Earlier this month, Victorian Liberal Senator James Paterson said while Blue Poles had proved a very good investment, it was inappropriate for the Federal Government to retain one of the world’s most expensive artworks.

Speaking for the first time on the furore, NGA director Dr Gerard Vaughan said he had refused to comment publicly before because the suggestion was “such a ludicrous concept” and “manifestly absurd”.

“Blue Poles is one of the greatest pictures in the world,” he told Margaret Throsby’s Midday Interview.

“It’s a fantastic thing that the National Gallery of Australia, the people of Australia, own one of the greatest pictures in the world and certainly perhaps the greatest American picture of the 20th century.”

The controversial artwork was bought in 1973 with the approval of then-prime minister Gough Whitlam for a record $1.3 million.

Portrait of Dr Gerard Vaughan.

The purchase, which divided public opinion, draws a significant number of visitors to the National Gallery of Australia in Canberra each year.

The painting is on loan to the Royal Academy of Arts in London, where it is showing in the current exhibition, Abstract Expressionism.

Dr Vaughan said Blue Poles was one of the centrepieces of the exhibition — used on the catalogue cover and on posters around London and in advertising.

“It’s the most astonishing show of American abstract expressionism, just masterpiece after masterpiece. But Blue Poles stands supreme,” he said.

“I was there on the day of the press view … and at every moment of the day there was a crowd of people around it because they had never seen it before. I think it is something we should be very proud of.”

Blue Poles ‘a national treasure’: Mathias Cormann

Senator Paterson suggested the art work was estimated at $350 million for insurance purposes.

“But my view is that it’s not appropriate for the Federal Government to own a single piece of art worth $350 million, it would be one of the most expensive paintings in the world,” he said in October.

“It’ll only be worth something to taxpayers when we sell it.”

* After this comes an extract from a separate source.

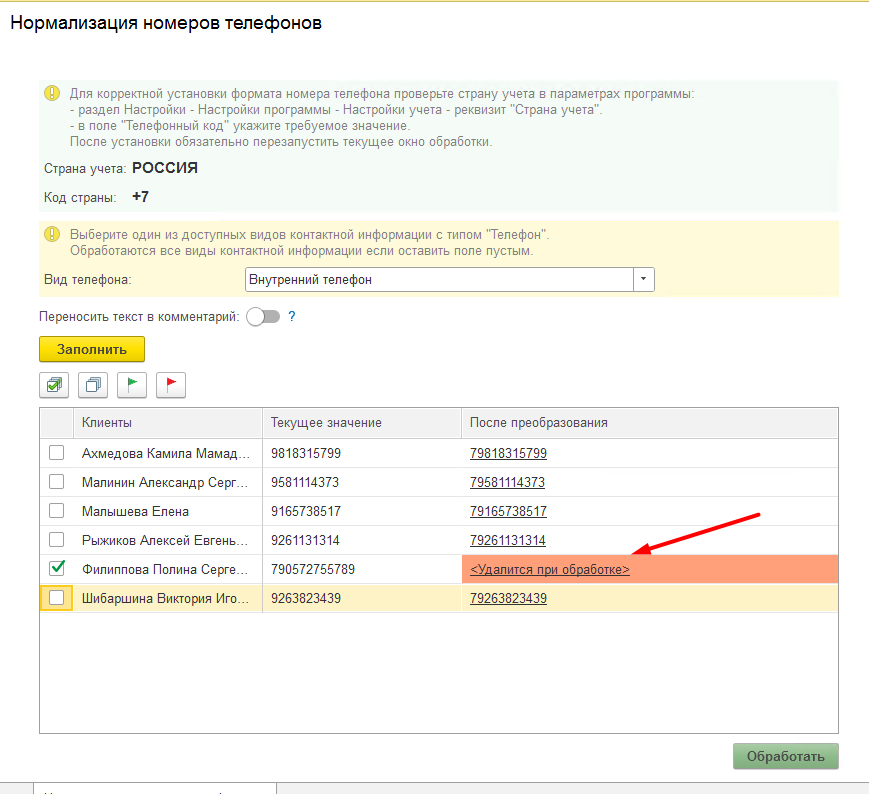Viewport: 869px width, 794px height.
Task: Click the green flag toolbar icon
Action: click(x=132, y=385)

Finance Minister Mathias Cormann said at the time he was pleased Senator Paterson was looking for ways to improve the budget bottom line but that it was a matter for the board of the National Gallery.

“It is a national treasure, and I can’t see it being sold,” Senator Cormann said.

Dr Vaughan has previously refused to comment on speculation among art experts the painting was now worth at least several hundred million dollars.

He told the ABC last month it would be some time before the painting travelled overseas again due to the logistical challenges of shipping such a large canvas.

“I think I can say it with absolute certainty there’s no way Blue Poles will ever be for sale.”